§ Your assignment: What does the interview on seafood and pollution say from "WHITE: Talk to" up to and including "in the future...."? Write out that part word for word.

§ Passage for review:
NEMA: When you think about the oceans and bays as huge fields where some of our crops come from...it seems we're putting a lot of strange things in those fields...chemicals and waste products that are having an effect on the harvest of seafood....how much we get, how it tastes, and how healthy it is for us to eat. We're with Dr. Quentin White, Professor of Marine Biology at Jacksonville University in Florida....

WHITE: The biggest problem we seem to face is increasing pressure on our marine resources. In many cases, its not so much a problem of the fertilizers, the herbicides and pesticides which are part of the problem, but more the human waste that gets into the environment...something we call fecal coloforms, which are bacteria that grow in the intestines of man, to get into our water supply, and thereby contaminate the food we eat. So, when people want to eat things like raw oysters, they may in fact be eating pathogenic bacteria, viruses, and things like that.

NEMA: Are certain types of seafood more affected by the pollution problem....

WHITE: The things that sort of raise the initial problems are things like oysters and an oyster that's living in a contaminated environment has the potential, then, of having things like cholera, salmonella which may in turn lead to dysentery, diarrhea, and all those fun things we sort of associate in the general term, we talk about food poisoning. And so, when you start eating raw seafood, then you have a bigger problem than if its cooked. But even if its cooked, particularly some fish, I'll say the top level predators, have a higher concentration of pesticides, herbicides, heavy metals, things that we now know are sort of bad for us.

NEMA: How can we take steps to feel comfortable our seafood has been handled properly?

WHITE: Talk to your supplier...you've got to figure out where your fish and shellfish are coming from. You would also like for that oyster not to be traveling for very long, if for instance, it gets collected in Louisiana, or even parts of Florida, you've got to have a great deal of confidence that the supplier has iced the product down, it stayed cold and they've met all the health requirements as they moved up there. I personally don't have that confidence anymore. If you buy something that's frozen, then you can feel pretty confident that they have taken it and packaged it , processed it and frozen it...if you're buying fresh fish, fresh fish should not smell fishy, it should have sort of a nice, ocean smell to it, but not a fishy smell to it.

NEMA: Are things getting better in our waterways, can we look forward to having good, healthy seafood in the future....

WHITE: I'm an optimist. For one thing, we're doing a lot more with aquaculture, and mariculture, a lot of things you eat in seafood restaurants and get in canned materials these days is done that way. We're also beginning to recognize man's long term impact on the marine environment. As we've tightened up our environmental regulations and reduced our impact, then, over time we're starting to see a gradual improvement. As more and more people move into certain areas, there's more pressure, we're able to sort of hold our own, and hope that down the road, we can actually improve things.

NEMA: Dr. White also helped me remember the adage about when to buy oysters...only in months with "R" ..which pretty much excludes the summer months, when the reproductive cycle is at its peak. I'm Steve Girard.

§ Data records:
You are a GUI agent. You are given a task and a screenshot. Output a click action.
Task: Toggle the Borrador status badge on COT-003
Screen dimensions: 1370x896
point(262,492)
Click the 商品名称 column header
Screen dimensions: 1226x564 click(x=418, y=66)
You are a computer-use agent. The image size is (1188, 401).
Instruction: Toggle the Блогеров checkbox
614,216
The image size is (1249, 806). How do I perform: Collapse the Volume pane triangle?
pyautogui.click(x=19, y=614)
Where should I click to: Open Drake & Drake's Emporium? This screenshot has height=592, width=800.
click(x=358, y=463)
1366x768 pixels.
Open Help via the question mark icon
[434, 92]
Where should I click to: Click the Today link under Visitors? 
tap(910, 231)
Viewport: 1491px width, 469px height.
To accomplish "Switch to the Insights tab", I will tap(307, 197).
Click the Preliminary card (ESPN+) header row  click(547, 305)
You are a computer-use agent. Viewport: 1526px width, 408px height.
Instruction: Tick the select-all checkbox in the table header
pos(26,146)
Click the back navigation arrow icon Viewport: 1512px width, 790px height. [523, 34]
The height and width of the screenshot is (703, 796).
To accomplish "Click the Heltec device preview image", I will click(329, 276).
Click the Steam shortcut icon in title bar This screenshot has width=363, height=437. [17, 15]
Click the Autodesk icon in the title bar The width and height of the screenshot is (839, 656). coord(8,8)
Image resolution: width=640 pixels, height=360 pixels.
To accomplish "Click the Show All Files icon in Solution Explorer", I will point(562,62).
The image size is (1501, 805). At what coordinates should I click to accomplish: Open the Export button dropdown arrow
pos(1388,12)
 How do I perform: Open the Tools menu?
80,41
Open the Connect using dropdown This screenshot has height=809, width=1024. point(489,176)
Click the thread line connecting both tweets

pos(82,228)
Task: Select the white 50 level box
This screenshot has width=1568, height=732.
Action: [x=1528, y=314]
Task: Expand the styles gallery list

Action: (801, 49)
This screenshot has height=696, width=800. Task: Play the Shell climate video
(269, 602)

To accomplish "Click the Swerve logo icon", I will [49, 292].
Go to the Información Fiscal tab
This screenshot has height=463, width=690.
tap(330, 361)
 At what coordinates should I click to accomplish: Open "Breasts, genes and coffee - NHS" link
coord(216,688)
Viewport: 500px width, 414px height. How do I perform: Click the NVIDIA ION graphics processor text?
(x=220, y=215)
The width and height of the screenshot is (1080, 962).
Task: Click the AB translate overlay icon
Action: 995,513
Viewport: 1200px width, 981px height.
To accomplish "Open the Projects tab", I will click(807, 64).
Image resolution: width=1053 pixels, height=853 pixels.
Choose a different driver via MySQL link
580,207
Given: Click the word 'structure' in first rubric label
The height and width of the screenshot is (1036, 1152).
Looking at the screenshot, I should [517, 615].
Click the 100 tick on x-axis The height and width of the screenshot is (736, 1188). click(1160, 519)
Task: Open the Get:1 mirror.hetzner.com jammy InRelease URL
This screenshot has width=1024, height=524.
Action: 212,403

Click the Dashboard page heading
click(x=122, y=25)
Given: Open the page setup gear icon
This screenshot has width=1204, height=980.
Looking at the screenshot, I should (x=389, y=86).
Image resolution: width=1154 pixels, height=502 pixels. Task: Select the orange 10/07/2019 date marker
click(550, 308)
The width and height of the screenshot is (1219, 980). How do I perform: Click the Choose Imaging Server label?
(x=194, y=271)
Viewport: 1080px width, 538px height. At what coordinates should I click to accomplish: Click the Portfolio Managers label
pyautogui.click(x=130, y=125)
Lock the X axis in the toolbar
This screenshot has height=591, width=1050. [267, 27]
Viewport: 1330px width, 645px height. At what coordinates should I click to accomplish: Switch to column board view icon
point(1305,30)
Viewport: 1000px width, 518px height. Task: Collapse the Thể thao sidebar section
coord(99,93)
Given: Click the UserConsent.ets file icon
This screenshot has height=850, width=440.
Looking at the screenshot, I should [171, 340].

§ Solution for this exercise:
WHITE: Talk to your supplier...you've got to figure out where your fish and shellfish are coming from. You would also like for that oyster not to be traveling for very long, if for instance, it gets collected in Louisiana, or even parts of Florida, you've got to have a great deal of confidence that the supplier has iced the product down, it stayed cold and they've met all the health requirements as they moved up there. I personally don't have that confidence anymore. If you buy something that's frozen, then you can feel pretty confident that they have taken it and packaged it , processed it and frozen it...if you're buying fresh fish, fresh fish should not smell fishy, it should have sort of a nice, ocean smell to it, but not a fishy smell to it.

NEMA: Are things getting better in our waterways, can we look forward to having good, healthy seafood in the future....